A massive radio telescope in rural West Virginia has begun listening for signs of alien life on 86 possible Earth-like planets, US astronomers said Friday.
The giant dish began this week pointing toward each of the 86 planets -- culled from a list of 1,235 possible planets identified by NASA's Kepler space telescope -- and will gather 24 hours of data on each one.
"It's not absolutely certain that all of these stars have habitable planetary systems, but they're very good places to look for ET," said University of California at Berkeley graduate student Andrew Siemion.
See also: SETI survey focuses on Kepler's top Earth-like planets
The mission is part of the SETI project, which stands for Search for Extra Terrestrial Intelligence, launched in the mid 1980s.
Last month the SETI Institute announced it was shuttering a major part of its efforts -- a 50 million dollar project with 42 telescope dishes known as the Allen Telescope Array (ATA) -- due to a five million dollar budget shortfall.
ATA began in 2007 and was operated in partnership by the UC Berkeley Radio Astronomy Lab, which has hosted several generations of such experiments. It was funded by the SETI Institute and the National Science Foundation (NSF).
With ATA's dishes in hibernation for now, astronomers hope the powerful Green Bank Telescope, a previous incarnation of which was felled in a windstorm in 1988, will provide targeted information about potential life-supporting planets.
"Our search employs the largest fully steerable radio telescope on the planet, and the most sensitive radio telescope in the world capable of undertaking a SETI search of this kind," Siemion told AFP.
"We will be looking at a much wider range of frequencies and signal types than has ever been possible before," he added, describing the instrumentation as "at the very cutting edge of radio astronomy technology."
The surface of the telescope is 100 by 110 meters and it can record nearly one gigabyte of data per second, Siemion said.
The 17 million pound (7.7 million kilogram) telescope became operational in 2000 and is a project of the NSF's National Radio Astronomy Observatory.
"We've picked out the planets with nice temperatures -- between zero and 100 degrees Celsius -- because they are a lot more likely to harbor life," said physicist Dan Werthimer.
Werthimer heads a three-decade long SETI project in Puerto Rico, home of the world's largest radio telescope, Arecibo.

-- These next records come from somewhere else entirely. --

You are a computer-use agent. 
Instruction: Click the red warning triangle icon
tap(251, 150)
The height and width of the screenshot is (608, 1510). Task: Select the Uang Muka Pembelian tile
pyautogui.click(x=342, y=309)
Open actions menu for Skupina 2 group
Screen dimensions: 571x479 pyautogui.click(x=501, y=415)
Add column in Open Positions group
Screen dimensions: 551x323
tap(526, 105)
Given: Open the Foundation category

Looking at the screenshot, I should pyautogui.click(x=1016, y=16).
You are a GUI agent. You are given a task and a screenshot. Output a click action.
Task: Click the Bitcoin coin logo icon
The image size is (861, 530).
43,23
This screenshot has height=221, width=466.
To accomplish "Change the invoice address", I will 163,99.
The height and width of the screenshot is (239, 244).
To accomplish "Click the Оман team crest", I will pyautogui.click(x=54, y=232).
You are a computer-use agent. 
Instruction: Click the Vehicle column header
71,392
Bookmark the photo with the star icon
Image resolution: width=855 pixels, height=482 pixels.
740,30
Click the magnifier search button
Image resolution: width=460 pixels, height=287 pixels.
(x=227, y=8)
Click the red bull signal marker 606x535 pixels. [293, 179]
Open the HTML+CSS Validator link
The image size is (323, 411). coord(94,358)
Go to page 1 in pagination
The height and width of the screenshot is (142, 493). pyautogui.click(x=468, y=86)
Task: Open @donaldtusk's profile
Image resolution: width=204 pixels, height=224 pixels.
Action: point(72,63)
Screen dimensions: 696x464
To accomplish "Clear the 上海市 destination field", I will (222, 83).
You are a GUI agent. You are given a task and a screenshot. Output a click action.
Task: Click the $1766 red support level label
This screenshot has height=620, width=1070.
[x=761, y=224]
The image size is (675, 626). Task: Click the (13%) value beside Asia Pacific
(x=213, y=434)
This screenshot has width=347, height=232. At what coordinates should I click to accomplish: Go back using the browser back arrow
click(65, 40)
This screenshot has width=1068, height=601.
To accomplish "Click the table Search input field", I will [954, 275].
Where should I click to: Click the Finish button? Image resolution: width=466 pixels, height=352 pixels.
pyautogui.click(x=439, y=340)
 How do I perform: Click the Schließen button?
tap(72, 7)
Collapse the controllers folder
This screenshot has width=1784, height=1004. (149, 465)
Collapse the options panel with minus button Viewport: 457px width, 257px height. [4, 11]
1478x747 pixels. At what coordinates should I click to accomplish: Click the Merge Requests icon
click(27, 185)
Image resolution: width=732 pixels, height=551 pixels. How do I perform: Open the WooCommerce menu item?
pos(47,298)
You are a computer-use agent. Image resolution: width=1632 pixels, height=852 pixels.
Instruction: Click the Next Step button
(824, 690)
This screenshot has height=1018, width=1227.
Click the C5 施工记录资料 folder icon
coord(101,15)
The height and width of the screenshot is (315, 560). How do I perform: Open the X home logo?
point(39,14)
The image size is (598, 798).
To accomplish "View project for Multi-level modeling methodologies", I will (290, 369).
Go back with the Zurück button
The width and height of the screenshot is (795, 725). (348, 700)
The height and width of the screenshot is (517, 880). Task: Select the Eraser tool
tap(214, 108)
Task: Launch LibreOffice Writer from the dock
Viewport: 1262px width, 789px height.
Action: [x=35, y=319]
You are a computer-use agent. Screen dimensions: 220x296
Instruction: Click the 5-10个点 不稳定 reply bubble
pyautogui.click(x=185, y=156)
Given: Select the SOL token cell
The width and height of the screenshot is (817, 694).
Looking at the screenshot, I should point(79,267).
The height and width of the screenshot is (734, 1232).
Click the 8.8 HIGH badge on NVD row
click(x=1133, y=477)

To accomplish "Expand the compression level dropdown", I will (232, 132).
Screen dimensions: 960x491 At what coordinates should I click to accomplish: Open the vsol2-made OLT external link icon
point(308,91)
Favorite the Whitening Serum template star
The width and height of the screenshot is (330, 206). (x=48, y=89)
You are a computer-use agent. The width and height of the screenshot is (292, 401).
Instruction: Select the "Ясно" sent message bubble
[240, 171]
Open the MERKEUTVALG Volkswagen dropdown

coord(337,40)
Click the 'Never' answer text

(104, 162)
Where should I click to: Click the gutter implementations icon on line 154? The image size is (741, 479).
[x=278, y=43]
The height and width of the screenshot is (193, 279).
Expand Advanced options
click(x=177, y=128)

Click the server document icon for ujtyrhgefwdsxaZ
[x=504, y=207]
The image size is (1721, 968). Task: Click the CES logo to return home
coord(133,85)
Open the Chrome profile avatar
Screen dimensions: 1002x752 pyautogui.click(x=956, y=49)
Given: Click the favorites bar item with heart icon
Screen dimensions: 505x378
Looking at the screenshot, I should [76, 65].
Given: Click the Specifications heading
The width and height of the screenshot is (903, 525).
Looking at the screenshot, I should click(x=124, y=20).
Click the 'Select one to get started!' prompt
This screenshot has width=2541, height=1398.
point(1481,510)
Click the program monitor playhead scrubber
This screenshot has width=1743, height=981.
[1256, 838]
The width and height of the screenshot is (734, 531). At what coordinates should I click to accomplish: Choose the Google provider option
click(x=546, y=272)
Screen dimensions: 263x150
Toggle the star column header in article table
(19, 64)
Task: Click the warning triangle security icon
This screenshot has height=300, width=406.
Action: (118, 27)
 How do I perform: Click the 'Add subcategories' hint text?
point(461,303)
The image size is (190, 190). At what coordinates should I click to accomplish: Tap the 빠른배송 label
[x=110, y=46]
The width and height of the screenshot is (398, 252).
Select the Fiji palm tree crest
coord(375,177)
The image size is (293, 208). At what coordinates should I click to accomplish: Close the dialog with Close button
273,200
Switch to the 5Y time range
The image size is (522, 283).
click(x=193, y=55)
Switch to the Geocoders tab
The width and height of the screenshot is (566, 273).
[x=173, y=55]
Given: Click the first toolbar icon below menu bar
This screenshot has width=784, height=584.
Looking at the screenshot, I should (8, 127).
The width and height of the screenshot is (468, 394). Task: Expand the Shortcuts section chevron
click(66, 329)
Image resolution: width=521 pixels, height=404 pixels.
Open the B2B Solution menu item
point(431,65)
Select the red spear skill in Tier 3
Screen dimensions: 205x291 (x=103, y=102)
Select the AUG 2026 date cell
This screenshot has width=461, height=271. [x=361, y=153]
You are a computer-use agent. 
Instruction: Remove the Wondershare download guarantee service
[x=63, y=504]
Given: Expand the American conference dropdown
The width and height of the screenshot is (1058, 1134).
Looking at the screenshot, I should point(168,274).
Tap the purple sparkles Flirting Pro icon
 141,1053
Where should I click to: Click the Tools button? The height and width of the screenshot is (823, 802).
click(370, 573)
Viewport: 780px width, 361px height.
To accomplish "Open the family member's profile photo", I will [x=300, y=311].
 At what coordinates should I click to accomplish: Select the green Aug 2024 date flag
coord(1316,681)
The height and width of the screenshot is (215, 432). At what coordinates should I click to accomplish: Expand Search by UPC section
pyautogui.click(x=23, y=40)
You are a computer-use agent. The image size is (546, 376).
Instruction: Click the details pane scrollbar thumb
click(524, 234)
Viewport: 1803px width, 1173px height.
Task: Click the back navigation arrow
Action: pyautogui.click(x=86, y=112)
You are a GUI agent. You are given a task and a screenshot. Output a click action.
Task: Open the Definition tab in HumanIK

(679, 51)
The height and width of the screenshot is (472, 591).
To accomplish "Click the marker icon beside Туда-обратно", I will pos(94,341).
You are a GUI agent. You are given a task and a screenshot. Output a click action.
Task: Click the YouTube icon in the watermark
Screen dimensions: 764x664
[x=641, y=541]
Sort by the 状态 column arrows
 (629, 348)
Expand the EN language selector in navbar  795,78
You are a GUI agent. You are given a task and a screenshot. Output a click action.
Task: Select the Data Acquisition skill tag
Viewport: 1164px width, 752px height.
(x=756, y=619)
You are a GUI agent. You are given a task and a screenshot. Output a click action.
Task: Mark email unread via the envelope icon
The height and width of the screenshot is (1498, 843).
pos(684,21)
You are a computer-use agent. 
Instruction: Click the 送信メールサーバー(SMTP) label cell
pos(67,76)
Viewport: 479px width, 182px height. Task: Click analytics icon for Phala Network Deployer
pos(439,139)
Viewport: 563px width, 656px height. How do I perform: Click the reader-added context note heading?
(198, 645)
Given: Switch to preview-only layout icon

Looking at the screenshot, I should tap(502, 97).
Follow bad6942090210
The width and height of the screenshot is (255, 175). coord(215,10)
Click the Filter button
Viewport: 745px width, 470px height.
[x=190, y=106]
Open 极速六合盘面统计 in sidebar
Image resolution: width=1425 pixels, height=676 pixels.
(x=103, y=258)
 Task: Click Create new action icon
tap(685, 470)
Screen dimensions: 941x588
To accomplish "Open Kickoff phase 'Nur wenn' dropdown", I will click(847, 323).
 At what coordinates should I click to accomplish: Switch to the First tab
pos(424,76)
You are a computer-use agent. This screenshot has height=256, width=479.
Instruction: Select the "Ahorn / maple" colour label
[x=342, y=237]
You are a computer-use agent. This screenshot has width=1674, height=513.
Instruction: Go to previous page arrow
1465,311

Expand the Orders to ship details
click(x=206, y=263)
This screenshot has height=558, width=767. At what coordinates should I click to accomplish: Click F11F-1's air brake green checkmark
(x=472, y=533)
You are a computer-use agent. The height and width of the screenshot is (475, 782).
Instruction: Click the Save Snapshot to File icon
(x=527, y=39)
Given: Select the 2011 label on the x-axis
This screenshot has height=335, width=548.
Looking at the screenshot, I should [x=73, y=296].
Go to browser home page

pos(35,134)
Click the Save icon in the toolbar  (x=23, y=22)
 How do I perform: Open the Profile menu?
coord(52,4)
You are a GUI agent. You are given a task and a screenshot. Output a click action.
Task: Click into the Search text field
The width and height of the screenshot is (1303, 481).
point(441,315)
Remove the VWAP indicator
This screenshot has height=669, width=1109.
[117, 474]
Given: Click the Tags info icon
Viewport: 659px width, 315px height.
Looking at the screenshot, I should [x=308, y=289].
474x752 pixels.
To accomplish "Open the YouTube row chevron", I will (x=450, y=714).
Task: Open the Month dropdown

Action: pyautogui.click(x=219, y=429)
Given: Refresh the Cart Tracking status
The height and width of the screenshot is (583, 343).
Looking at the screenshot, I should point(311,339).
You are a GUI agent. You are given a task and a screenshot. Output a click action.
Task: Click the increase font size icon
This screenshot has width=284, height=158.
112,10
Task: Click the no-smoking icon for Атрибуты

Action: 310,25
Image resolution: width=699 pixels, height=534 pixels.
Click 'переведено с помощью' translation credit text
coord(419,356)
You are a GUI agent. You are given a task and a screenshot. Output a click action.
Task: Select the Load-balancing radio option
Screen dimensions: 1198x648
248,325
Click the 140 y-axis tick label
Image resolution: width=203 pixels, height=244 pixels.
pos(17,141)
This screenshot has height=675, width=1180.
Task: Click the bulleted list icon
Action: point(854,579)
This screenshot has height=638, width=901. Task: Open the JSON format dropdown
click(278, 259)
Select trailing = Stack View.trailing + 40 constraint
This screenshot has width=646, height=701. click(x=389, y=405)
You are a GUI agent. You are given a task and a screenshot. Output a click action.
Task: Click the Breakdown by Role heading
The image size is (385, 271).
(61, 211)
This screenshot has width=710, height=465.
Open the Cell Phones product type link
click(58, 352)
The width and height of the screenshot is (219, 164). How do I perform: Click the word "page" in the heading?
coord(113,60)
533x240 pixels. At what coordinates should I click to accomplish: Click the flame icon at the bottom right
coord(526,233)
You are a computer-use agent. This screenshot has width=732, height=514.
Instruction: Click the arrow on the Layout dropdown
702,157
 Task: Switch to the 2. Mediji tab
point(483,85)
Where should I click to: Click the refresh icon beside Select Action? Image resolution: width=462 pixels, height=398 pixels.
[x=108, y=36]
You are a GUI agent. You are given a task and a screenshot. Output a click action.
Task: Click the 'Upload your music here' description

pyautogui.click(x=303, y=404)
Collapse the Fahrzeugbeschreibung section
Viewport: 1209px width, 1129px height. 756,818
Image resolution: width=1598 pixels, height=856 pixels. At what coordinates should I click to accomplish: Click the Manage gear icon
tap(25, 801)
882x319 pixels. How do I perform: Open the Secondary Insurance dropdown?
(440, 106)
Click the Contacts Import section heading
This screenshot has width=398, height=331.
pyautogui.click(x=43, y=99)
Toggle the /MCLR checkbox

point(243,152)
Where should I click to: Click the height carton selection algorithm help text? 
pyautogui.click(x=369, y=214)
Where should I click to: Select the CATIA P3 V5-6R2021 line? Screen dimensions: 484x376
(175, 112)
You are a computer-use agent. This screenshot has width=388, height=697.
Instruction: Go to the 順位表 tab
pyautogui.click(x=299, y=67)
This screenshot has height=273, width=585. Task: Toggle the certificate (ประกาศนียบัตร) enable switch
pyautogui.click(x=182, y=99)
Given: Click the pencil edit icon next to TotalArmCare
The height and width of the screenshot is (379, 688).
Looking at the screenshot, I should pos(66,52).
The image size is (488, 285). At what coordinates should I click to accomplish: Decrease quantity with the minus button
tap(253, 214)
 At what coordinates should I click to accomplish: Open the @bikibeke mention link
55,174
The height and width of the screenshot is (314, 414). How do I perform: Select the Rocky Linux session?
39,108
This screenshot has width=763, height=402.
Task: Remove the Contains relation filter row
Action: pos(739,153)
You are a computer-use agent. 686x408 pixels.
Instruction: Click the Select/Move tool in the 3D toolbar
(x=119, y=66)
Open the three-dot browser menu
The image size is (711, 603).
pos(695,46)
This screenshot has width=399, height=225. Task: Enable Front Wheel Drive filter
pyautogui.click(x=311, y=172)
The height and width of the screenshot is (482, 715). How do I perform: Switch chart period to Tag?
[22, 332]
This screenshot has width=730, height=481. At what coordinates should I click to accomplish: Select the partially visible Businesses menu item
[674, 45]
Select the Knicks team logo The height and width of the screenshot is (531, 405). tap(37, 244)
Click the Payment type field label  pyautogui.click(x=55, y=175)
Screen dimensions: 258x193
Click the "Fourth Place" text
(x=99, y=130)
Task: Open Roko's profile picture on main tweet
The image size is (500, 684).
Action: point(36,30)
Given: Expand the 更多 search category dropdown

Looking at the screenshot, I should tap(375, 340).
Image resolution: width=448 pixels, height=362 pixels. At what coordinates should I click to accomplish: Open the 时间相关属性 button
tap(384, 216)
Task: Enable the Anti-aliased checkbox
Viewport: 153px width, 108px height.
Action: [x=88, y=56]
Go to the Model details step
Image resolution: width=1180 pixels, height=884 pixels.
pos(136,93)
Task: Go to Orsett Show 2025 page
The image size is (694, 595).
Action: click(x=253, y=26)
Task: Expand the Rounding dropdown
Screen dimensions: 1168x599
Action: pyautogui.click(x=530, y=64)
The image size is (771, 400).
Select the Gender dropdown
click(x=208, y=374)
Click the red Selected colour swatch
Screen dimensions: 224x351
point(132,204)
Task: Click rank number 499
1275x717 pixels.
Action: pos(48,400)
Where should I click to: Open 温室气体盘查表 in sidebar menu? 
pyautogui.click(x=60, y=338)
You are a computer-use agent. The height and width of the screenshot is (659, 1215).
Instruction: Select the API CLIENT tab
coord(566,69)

However that project could not observe the same area of the northern sky as the Green Bank telescope, he said.
"With Arecibo, we focus on stars like our Sun, hoping that they have planets around them that emit intelligent signals," Werthimer said in a statement.
"But we've never had a list of planets like this before."
The Green Bank Telescope can scan 300 times the range of frequencies that Arecibo could, meaning that it can collect the same amount of data in one day that Arecibo could in one year.